**Exercise description:** Restate the records that follow. Every word must match.

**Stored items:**
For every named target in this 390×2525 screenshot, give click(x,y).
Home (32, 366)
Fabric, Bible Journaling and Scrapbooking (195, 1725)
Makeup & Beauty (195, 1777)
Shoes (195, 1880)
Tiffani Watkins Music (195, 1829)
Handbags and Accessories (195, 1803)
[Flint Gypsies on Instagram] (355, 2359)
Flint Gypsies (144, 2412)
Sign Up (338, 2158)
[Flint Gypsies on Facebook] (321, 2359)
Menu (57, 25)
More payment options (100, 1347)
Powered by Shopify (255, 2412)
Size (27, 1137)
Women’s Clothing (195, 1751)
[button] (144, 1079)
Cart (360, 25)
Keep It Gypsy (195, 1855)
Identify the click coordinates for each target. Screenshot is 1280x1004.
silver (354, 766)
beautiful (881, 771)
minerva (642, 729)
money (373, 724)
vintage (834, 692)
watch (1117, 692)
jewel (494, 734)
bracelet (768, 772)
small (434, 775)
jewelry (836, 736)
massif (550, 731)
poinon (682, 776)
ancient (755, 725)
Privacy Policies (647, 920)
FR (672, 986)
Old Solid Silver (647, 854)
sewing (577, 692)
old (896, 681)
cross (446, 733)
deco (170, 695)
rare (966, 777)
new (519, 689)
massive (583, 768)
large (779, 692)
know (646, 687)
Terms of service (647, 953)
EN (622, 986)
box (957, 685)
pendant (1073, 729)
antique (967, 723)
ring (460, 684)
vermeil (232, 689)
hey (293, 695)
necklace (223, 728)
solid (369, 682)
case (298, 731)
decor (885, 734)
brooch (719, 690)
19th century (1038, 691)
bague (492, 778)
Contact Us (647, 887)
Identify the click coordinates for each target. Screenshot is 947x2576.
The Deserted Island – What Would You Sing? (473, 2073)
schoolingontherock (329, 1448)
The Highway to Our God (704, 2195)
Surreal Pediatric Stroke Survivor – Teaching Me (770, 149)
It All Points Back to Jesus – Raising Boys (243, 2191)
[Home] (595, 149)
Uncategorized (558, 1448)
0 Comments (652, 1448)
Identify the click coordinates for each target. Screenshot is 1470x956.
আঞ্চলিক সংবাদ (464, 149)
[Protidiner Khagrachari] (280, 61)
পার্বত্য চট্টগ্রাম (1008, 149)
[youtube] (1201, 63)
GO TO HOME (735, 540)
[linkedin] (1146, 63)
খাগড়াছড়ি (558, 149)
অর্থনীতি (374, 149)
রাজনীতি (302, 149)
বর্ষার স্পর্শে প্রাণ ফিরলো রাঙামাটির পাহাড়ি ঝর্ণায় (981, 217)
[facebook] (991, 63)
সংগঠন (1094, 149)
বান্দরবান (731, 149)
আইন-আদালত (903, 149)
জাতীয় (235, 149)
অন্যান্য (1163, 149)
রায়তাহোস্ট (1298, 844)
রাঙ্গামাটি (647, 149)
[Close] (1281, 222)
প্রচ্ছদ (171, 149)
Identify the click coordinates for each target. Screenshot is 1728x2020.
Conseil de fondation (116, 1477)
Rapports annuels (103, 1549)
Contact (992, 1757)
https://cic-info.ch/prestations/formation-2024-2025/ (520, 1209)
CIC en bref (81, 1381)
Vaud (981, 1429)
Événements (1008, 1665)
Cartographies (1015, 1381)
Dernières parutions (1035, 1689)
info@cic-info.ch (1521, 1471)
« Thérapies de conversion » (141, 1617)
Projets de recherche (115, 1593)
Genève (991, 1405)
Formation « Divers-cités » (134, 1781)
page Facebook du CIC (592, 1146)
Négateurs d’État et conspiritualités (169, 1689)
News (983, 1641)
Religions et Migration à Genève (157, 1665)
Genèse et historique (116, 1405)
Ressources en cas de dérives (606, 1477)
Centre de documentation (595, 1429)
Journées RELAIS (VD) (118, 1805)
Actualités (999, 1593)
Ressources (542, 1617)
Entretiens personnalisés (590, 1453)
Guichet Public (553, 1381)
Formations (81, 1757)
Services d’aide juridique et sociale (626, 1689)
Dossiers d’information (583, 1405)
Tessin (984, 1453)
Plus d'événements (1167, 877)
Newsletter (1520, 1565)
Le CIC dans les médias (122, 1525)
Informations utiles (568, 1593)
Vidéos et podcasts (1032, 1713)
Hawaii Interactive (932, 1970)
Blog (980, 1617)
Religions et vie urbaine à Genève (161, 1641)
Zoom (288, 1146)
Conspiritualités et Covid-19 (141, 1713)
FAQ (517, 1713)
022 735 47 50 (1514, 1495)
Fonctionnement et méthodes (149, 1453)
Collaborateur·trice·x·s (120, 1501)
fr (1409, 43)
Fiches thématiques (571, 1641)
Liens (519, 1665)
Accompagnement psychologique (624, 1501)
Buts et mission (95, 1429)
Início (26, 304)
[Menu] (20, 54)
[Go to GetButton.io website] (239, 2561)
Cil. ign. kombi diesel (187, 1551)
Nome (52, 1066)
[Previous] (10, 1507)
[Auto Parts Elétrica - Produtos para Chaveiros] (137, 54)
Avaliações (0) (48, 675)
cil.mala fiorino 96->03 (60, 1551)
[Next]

**Written response:**
For every named target in this 390×2525 screenshot, give click(x,y).
Home (32, 366)
Fabric, Bible Journaling and Scrapbooking (195, 1725)
Makeup & Beauty (195, 1777)
Shoes (195, 1880)
Tiffani Watkins Music (195, 1829)
Handbags and Accessories (195, 1803)
[Flint Gypsies on Instagram] (355, 2359)
Flint Gypsies (144, 2412)
Sign Up (338, 2158)
[Flint Gypsies on Facebook] (321, 2359)
Menu (57, 25)
More payment options (100, 1347)
Powered by Shopify (255, 2412)
Size (27, 1137)
Women’s Clothing (195, 1751)
[button] (144, 1079)
Cart (360, 25)
Keep It Gypsy (195, 1855)
Identify the click coordinates for each target. Screenshot is 1280x1004.
silver (354, 766)
beautiful (881, 771)
minerva (642, 729)
money (373, 724)
vintage (834, 692)
watch (1117, 692)
jewel (494, 734)
bracelet (768, 772)
small (434, 775)
jewelry (836, 736)
massif (550, 731)
poinon (682, 776)
ancient (755, 725)
Privacy Policies (647, 920)
FR (672, 986)
Old Solid Silver (647, 854)
sewing (577, 692)
old (896, 681)
cross (446, 733)
deco (170, 695)
rare (966, 777)
new (519, 689)
massive (583, 768)
large (779, 692)
know (646, 687)
Terms of service (647, 953)
EN (622, 986)
box (957, 685)
pendant (1073, 729)
antique (967, 723)
ring (460, 684)
vermeil (232, 689)
hey (293, 695)
necklace (223, 728)
solid (369, 682)
case (298, 731)
decor (885, 734)
brooch (719, 690)
19th century (1038, 691)
bague (492, 778)
Contact Us (647, 887)
Identify the click coordinates for each target. Screenshot is 947x2576.
The Deserted Island – What Would You Sing? (473, 2073)
schoolingontherock (329, 1448)
The Highway to Our God (704, 2195)
Surreal Pediatric Stroke Survivor – Teaching Me (770, 149)
It All Points Back to Jesus – Raising Boys (243, 2191)
[Home] (595, 149)
Uncategorized (558, 1448)
0 Comments (652, 1448)
Identify the click coordinates for each target. Screenshot is 1470x956.
আঞ্চলিক সংবাদ (464, 149)
[Protidiner Khagrachari] (280, 61)
পার্বত্য চট্টগ্রাম (1008, 149)
[youtube] (1201, 63)
GO TO HOME (735, 540)
[linkedin] (1146, 63)
খাগড়াছড়ি (558, 149)
অর্থনীতি (374, 149)
রাজনীতি (302, 149)
বর্ষার স্পর্শে প্রাণ ফিরলো রাঙামাটির পাহাড়ি ঝর্ণায় (981, 217)
[facebook] (991, 63)
সংগঠন (1094, 149)
বান্দরবান (731, 149)
আইন-আদালত (903, 149)
জাতীয় (235, 149)
অন্যান্য (1163, 149)
রায়তাহোস্ট (1298, 844)
রাঙ্গামাটি (647, 149)
[Close] (1281, 222)
প্রচ্ছদ (171, 149)
Identify the click coordinates for each target. Screenshot is 1728x2020.
Conseil de fondation (116, 1477)
Rapports annuels (103, 1549)
Contact (992, 1757)
https://cic-info.ch/prestations/formation-2024-2025/ (520, 1209)
CIC en bref (81, 1381)
Vaud (981, 1429)
Événements (1008, 1665)
Cartographies (1015, 1381)
Dernières parutions (1035, 1689)
info@cic-info.ch (1521, 1471)
« Thérapies de conversion » (141, 1617)
Projets de recherche (115, 1593)
Genève (991, 1405)
Formation « Divers-cités » (134, 1781)
page Facebook du CIC (592, 1146)
Négateurs d’État et conspiritualités (169, 1689)
News (983, 1641)
Religions et Migration à Genève (157, 1665)
Genèse et historique (116, 1405)
Ressources en cas de dérives (606, 1477)
Centre de documentation (595, 1429)
Journées RELAIS (VD) (118, 1805)
Actualités (999, 1593)
Ressources (542, 1617)
Entretiens personnalisés (590, 1453)
Guichet Public (553, 1381)
Formations (81, 1757)
Services d’aide juridique et sociale (626, 1689)
Dossiers d’information (583, 1405)
Tessin (984, 1453)
Plus d'événements (1167, 877)
Newsletter (1520, 1565)
Le CIC dans les médias (122, 1525)
Informations utiles (568, 1593)
Vidéos et podcasts (1032, 1713)
Hawaii Interactive (932, 1970)
Blog (980, 1617)
Religions et vie urbaine à Genève (161, 1641)
Zoom (288, 1146)
Conspiritualités et Covid-19 (141, 1713)
FAQ (517, 1713)
022 735 47 50 (1514, 1495)
Fonctionnement et méthodes (149, 1453)
Collaborateur·trice·x·s (120, 1501)
fr (1409, 43)
Fiches thématiques (571, 1641)
Liens (519, 1665)
Accompagnement psychologique (624, 1501)
Buts et mission (95, 1429)
Início (26, 304)
[Menu] (20, 54)
[Go to GetButton.io website] (239, 2561)
Cil. ign. kombi diesel (187, 1551)
Nome (52, 1066)
[Previous] (10, 1507)
[Auto Parts Elétrica - Produtos para Chaveiros] (137, 54)
Avaliações (0) (48, 675)
cil.mala fiorino 96->03 (60, 1551)
[Next]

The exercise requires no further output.